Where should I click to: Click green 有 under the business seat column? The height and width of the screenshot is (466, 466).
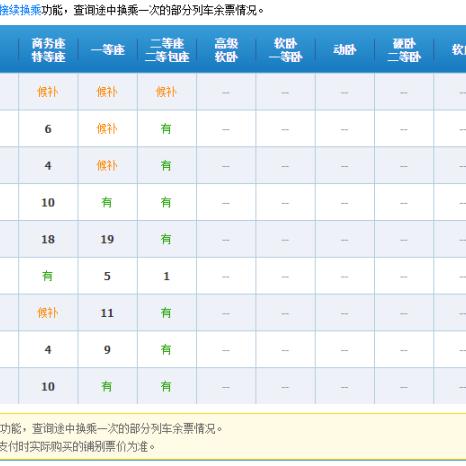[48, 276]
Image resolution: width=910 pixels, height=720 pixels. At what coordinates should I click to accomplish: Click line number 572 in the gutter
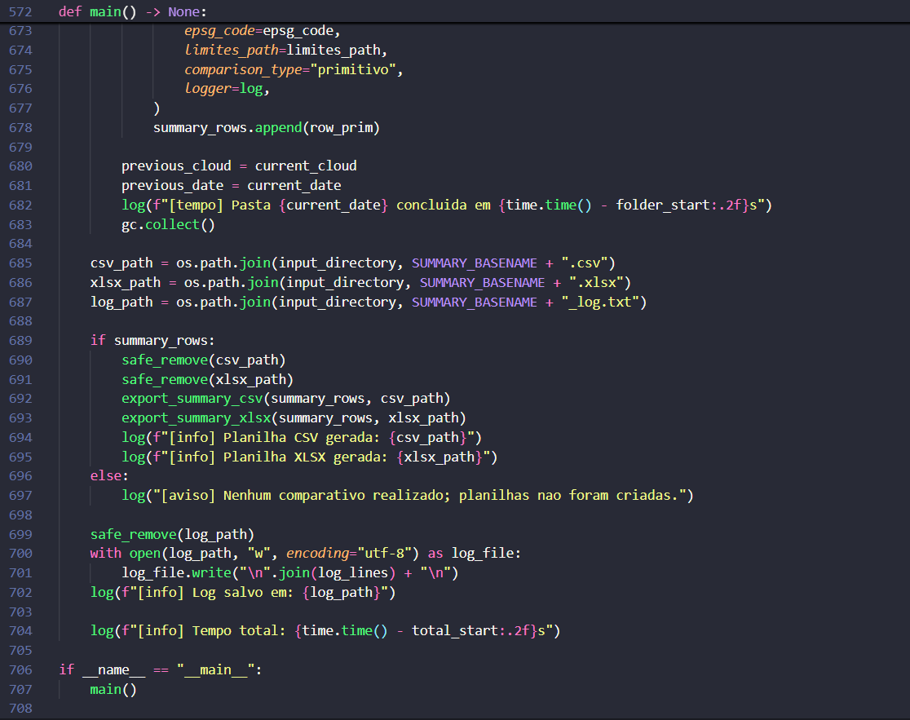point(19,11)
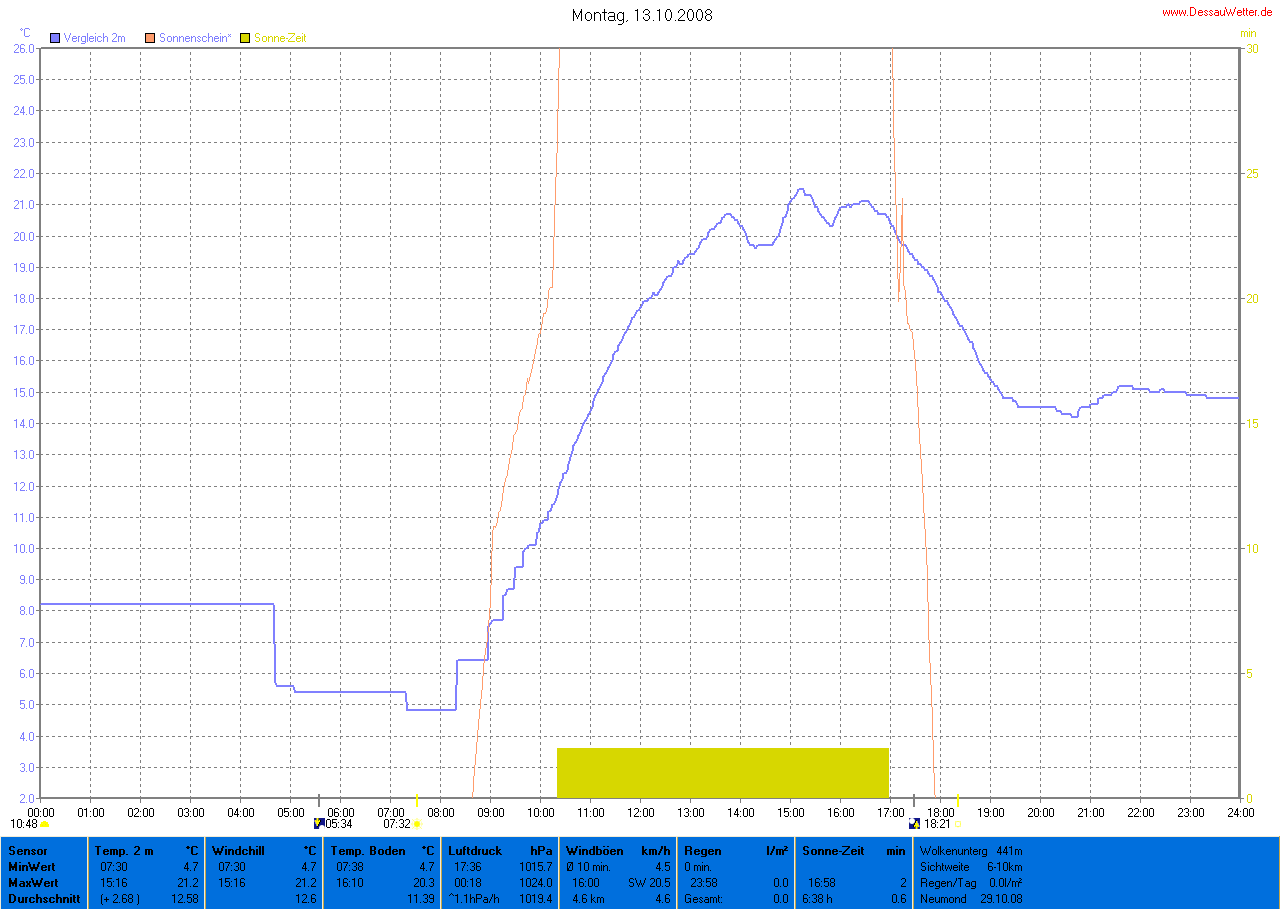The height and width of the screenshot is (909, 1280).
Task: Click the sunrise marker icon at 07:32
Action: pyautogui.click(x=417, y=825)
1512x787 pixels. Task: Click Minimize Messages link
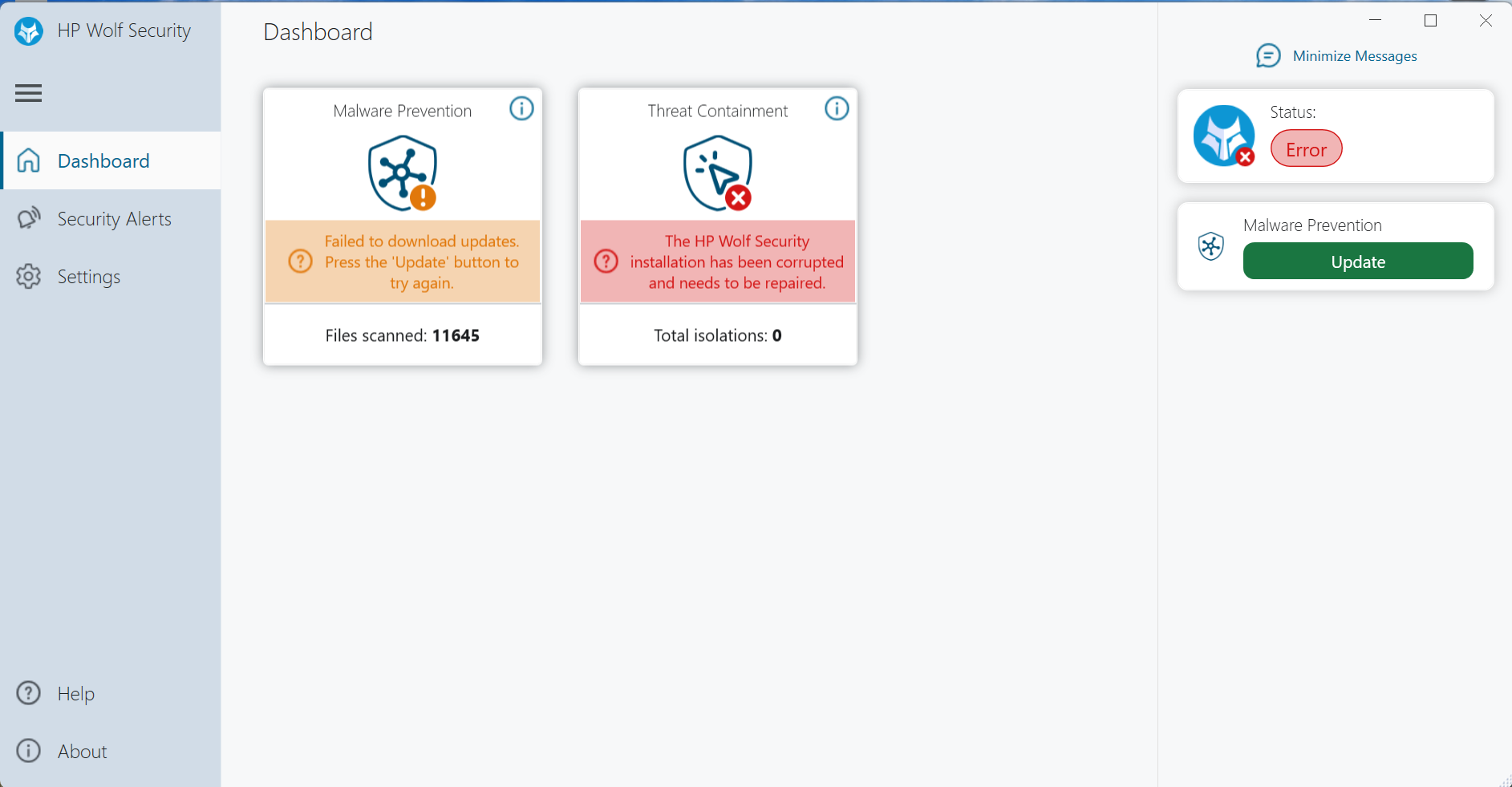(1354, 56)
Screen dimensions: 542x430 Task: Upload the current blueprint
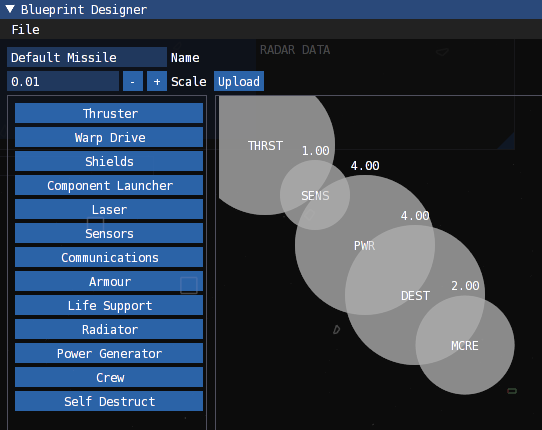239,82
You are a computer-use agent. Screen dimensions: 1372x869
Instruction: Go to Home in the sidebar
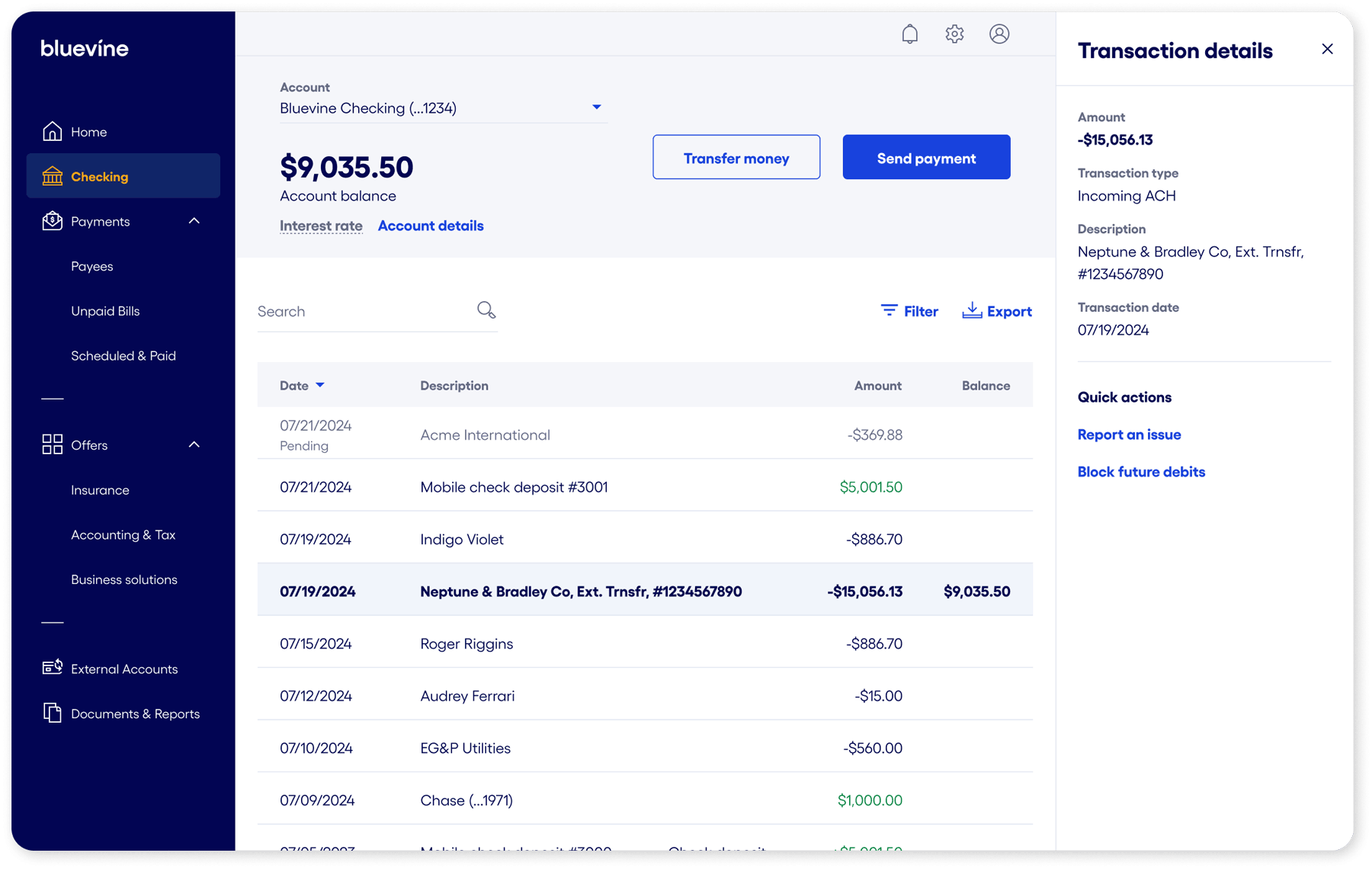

◇ ◇ ◇ ◇ ◇ ◇ ◇

◆ **Exercise directions**:
Beginning with the line that contains "1512x787 pixels. Task: Click" and ending with the last line of the data, transcribe each line exactly; pictures stay out.

◆ **Your solution**:
1512x787 pixels. Task: Click Minimize Messages link
(1354, 56)
Screen dimensions: 542x430 Task: Upload the current blueprint
239,82
You are a computer-use agent. Screen dimensions: 1372x869
Instruction: Go to Home in the sidebar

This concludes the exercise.